Payment provider failover: Ops toggle "use-stripe-primary" defaults true. When Stripe has an incident, ops team flips toggle to false in 30 seconds, routing all payments to backup provider. Average deployment rollback: 8 minutes. Toggle flip: 30 seconds.
Pricing experiment: Experiment toggle "annual-pricing-upsell-v2" routes 50% of users to new pricing page variant, 50% to control. Measures 30-day conversion to annual plan. Statistical significance reached at 14 days. Winner deployed at 100%, toggle removed.
When NOT to Use
- When a change is not user-facing and does not need gradual rollout — internal refactors, infrastructure changes, and dependency upgrades do not require feature toggles; they need good test coverage and canary deployments instead.
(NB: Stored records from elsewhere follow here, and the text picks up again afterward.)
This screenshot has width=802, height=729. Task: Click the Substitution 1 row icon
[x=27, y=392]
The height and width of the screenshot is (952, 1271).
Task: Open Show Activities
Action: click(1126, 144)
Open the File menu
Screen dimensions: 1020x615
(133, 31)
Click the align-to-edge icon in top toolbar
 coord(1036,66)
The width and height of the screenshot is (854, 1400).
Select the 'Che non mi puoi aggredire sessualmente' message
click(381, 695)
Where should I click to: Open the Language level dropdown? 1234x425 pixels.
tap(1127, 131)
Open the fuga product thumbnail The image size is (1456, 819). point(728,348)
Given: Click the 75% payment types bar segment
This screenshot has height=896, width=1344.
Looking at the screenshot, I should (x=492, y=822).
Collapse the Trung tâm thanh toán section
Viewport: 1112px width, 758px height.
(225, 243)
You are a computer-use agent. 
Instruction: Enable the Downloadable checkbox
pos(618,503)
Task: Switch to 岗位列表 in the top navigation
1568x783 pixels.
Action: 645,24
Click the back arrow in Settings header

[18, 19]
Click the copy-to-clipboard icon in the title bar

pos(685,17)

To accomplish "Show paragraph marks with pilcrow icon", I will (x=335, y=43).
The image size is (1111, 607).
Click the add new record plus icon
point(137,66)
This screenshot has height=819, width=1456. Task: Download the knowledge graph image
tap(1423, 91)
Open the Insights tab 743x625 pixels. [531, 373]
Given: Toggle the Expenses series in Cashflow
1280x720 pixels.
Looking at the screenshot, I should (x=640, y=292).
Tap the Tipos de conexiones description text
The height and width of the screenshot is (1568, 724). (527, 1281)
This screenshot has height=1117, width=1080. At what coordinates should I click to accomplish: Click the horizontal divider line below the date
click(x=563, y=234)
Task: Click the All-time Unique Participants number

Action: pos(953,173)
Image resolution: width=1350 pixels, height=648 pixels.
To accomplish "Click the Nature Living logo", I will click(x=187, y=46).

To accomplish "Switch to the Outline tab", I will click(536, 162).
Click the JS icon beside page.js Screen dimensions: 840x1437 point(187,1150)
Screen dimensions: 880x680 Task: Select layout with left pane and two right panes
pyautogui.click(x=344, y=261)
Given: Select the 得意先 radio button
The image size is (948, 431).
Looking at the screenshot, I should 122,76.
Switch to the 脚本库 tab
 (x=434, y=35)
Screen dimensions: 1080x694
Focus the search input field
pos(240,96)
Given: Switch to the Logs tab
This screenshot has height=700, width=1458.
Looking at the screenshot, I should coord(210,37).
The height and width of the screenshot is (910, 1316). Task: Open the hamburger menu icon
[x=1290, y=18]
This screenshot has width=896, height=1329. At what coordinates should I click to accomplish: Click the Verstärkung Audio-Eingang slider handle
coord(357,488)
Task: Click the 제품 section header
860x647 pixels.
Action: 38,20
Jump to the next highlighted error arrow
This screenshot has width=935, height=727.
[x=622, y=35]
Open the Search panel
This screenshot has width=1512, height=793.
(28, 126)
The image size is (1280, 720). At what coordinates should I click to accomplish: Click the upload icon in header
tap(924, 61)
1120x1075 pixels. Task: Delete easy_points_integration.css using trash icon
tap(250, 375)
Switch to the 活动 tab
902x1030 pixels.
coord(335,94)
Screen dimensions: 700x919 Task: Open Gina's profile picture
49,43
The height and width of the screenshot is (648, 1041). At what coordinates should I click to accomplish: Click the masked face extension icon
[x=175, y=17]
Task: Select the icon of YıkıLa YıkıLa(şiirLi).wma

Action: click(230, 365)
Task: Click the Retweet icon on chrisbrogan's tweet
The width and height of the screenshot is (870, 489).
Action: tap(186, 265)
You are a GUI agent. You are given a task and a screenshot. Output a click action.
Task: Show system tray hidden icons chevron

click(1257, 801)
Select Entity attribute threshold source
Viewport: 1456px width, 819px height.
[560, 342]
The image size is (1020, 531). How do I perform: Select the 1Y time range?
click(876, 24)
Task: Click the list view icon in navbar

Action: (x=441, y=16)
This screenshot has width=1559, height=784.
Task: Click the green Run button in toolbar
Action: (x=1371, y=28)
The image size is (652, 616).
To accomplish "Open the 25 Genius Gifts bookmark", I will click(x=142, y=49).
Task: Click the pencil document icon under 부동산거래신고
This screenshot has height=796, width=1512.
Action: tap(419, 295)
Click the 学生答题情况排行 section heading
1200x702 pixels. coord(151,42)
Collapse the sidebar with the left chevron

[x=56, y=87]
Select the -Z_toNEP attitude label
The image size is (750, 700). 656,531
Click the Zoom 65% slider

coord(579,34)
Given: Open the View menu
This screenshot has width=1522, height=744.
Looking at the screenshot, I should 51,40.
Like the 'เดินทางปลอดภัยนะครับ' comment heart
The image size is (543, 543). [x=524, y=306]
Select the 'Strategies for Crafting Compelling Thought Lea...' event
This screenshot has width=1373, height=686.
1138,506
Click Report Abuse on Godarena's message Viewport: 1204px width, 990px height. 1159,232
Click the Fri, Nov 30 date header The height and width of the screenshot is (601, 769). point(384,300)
- When the toggle would persist indefinitely without a clear removal condition — if you cannot define "this toggle is removed when X," it is not a toggle, it is a configuration value; design it as such with proper configuration management.
- When the team has no monitoring infrastructure — a toggle without monitoring of per-variant behavior is just a switch that makes the codebase more complex; implement basic observability before adopting feature toggles at scale.